Meanwhile David’s own career had taken him to Oxford, and a Fellowship of All Souls’ College. That was predictable for a Welsh lawyer at the time, and also showed that he was going into a specialist form of law, civil law, which was a prime concern of All Souls’ then and later. Civil law was specialist because it dealt with two fields of law which might seem very far separated to us: international commercial law and the law of the Church. What connected them was first that they were both international, and they both derived from the law of the great multinational state of the past, the Roman Empire: that is why civil law was so different from the local customary law of England, which we call common law.

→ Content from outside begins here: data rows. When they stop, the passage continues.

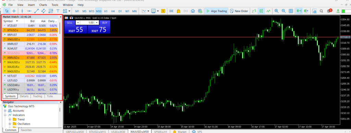This screenshot has width=351, height=133.
Task: Take a chart screenshot with camera icon
Action: coord(315,11)
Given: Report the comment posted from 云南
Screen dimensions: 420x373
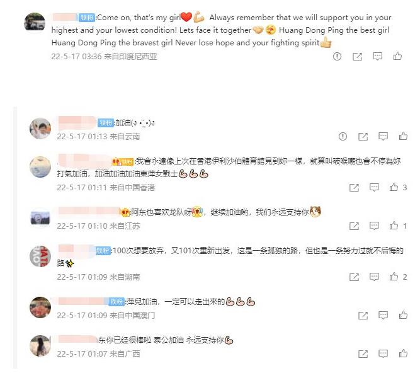Looking at the screenshot, I should coord(343,136).
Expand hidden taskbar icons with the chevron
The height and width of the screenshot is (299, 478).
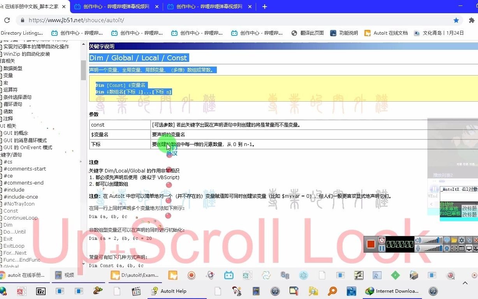coord(465,283)
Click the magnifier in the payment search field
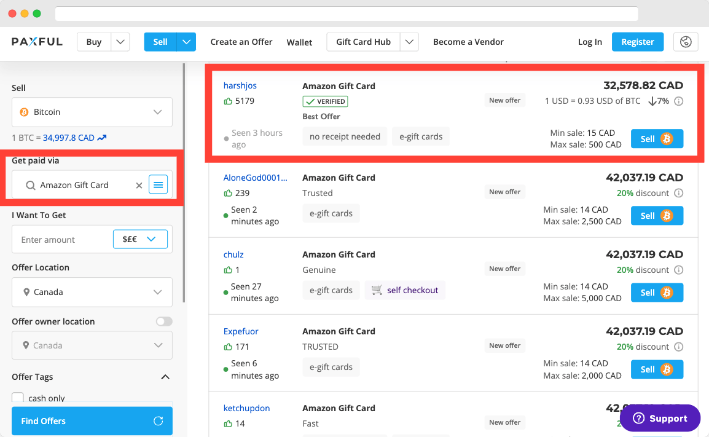 click(30, 184)
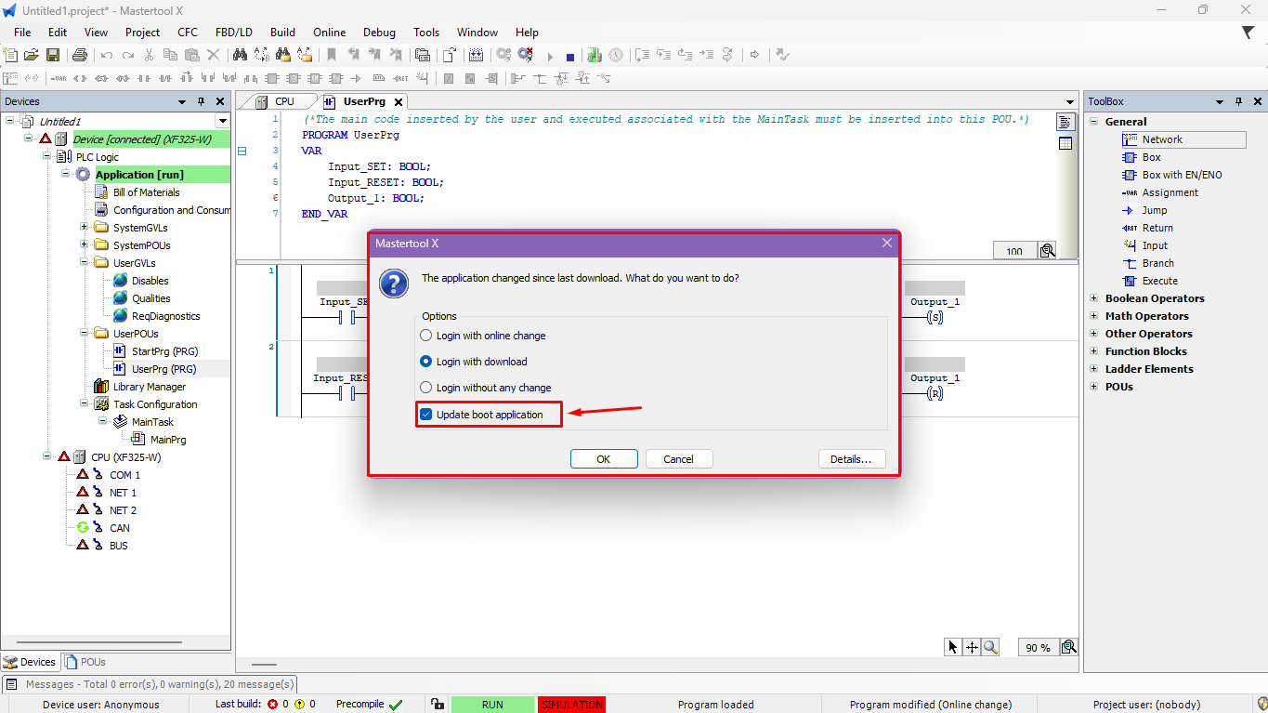The image size is (1268, 713).
Task: Select StartPrg (PRG) in device tree
Action: [x=164, y=351]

The second reason for the connection, thanks to Henry VIII’s break with Rome and his suspicion of everything to do with the Pope, was that it was no longer possible to study church law in the English universities, Oxford and Cambridge. So if you wanted to practice in the Church courts in Colleges like All Souls, from exactly the time when young David was beginning to specialise in his studies in Oxford in the mid-1530s, you would have to study civil law, not the law of the Church. That is what David did. It was a recipe for making big money, even bigger than most ordinary senior lawyers. It was the equivalent in terms of earning power of hedge fund management today. And it has to be said that being a civil lawyer had some of the same rather detached quality about it as international finance now: civil lawyers tended not to involve themselves with the religious passions that were swirling around Europe in the time of the Reformation. They kept their counsel, made their judgements and generally did rather well in terms of hard cash.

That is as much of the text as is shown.